Reporter : | 14 Okt, 2015 - 9:36 pm WITA

Sekretaris Provinsi , sulawesi utaraSULUT, (manadotoday.co.id) – Overlap (tumpang tindih) wewenang, diduga terjadi di Lingkungan Pemprov Sulut. Kuat dugaan, ada oknum Asisten Sekretaris Provinsi (Sekprov) yang seharusnya perpanjangan tangan dari Sekprov, justru “kebablasan’ dengan bertindak layaknya Sekprov.

Fenomena overlap wewenang ini, disinyalir menyebabkan friksi antar pejabat eselon II di Pemprov Sulut, makin kentara dan cenderung frontal di era kepemimpinan Penjabat Gubernur Sulut DR. Sumarsono MDM.

Beredar kabar, beberapa kali mutasi pejabat di lingkungan Pemprov Sulut jelang berakhirnya kepemimpinan mantan Gubernur DR. Sinyo Harry Sarundajang (SHS), meski dibahas dalam rapat Badan Pertimbangan Jabatan dan Kepangkatan (Baperjakat), namun penempatan aparatur di suatu jabatan ditengarai lebih banyak didominasi seorang oknum Asisten Sekprov.

Sumber resmi manadotoday.co.id di “Gedung Putih” Sulut dan enggan namanya ditulis, konon Sekprov Mokodongan pernah marah besar ketika disodorkan berkas berisi nama-nama pejabat yang hendak dimutasi, dan anehnya nama-nama pejabat tersebut tak dibahas bersama Sekprov sebagai Ketua baperjakat.

Ada pula “cerita” lain dari seorang Pejabat Eselon II. Kepada wartawan mengungkapkan jika pernah mendapat pesan singkat dari Kabag TUP, berisi instruksi salah satu Asisten.

“Waktu itu saya langsung menegur Kabag TUP. Saya luruskan, seharusnya instruksi atasan dalam hal ini Gubernur, Sekprov melalui Asisten. Bukan langsung dari Asisten. Kepala SKPD bukan bawahan langsung Asisten, tak ada aturan yang mengatur itu,” ujar pejabat yang tak ingin namanya ditulis karena alasan etika.

Overlap wewenang dan friksi antar pejabat ini, mendapat sorotan tajam pengamat politik dan pemerintahan di Sulut Taufik Tumbelaka. Dia menilai, tumpang tindih wewenang di Pemprov Sulut terjadi karena ada pejabat yang terlalu “percaya diri” (over confidence) sehingga lupa diri.
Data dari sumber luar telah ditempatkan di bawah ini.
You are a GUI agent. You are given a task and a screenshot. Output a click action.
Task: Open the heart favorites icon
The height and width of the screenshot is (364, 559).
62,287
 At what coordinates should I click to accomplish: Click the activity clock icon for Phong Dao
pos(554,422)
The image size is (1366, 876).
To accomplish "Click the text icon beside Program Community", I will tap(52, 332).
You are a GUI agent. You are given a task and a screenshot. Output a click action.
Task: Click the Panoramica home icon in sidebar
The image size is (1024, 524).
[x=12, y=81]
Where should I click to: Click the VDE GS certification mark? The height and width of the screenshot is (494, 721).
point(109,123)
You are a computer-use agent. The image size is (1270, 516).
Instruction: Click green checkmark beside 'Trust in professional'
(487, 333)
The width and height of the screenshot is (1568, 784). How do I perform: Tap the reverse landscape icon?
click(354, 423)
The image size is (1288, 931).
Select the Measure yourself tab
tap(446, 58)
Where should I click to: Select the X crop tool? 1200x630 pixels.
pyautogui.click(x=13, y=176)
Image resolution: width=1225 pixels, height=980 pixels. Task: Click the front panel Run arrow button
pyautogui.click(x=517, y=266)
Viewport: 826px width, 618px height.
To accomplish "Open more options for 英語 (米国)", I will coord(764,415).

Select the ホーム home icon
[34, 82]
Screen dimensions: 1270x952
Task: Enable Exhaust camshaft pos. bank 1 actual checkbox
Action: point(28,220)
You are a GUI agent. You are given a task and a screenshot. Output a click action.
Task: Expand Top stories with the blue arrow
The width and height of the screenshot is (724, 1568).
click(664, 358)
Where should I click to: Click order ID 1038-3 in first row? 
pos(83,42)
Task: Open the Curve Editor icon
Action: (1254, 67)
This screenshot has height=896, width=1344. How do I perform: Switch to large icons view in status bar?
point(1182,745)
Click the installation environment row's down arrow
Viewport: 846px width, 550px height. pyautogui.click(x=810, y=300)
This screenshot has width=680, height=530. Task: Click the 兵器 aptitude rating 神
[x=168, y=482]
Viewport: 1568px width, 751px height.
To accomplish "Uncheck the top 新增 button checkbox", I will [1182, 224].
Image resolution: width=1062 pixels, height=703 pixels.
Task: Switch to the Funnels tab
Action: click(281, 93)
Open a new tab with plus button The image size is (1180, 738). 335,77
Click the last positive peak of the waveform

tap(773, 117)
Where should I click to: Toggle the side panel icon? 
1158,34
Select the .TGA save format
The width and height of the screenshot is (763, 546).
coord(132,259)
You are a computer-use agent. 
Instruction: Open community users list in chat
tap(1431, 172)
“Pejabat pemprov selain harus menguasai Tupoksi, juga harus memiliki etika. Jabatan Asisten Sekda misalnya, ia adalah pembantu Sekda. Bahasa sederhananya, ia menjalankan tugas sesuai yang ditugaskan Sekprov. Namanya saja pembantu,” kata Alumnus Fisipol UGM.

Penjabat Gubernur Sulut DR. Sumarsono, sebelumnya kepada wartawan berjanji akan melakukan pembenahan ke dalam dan memastikan reformasi birokrasi benar-benar dijalankan.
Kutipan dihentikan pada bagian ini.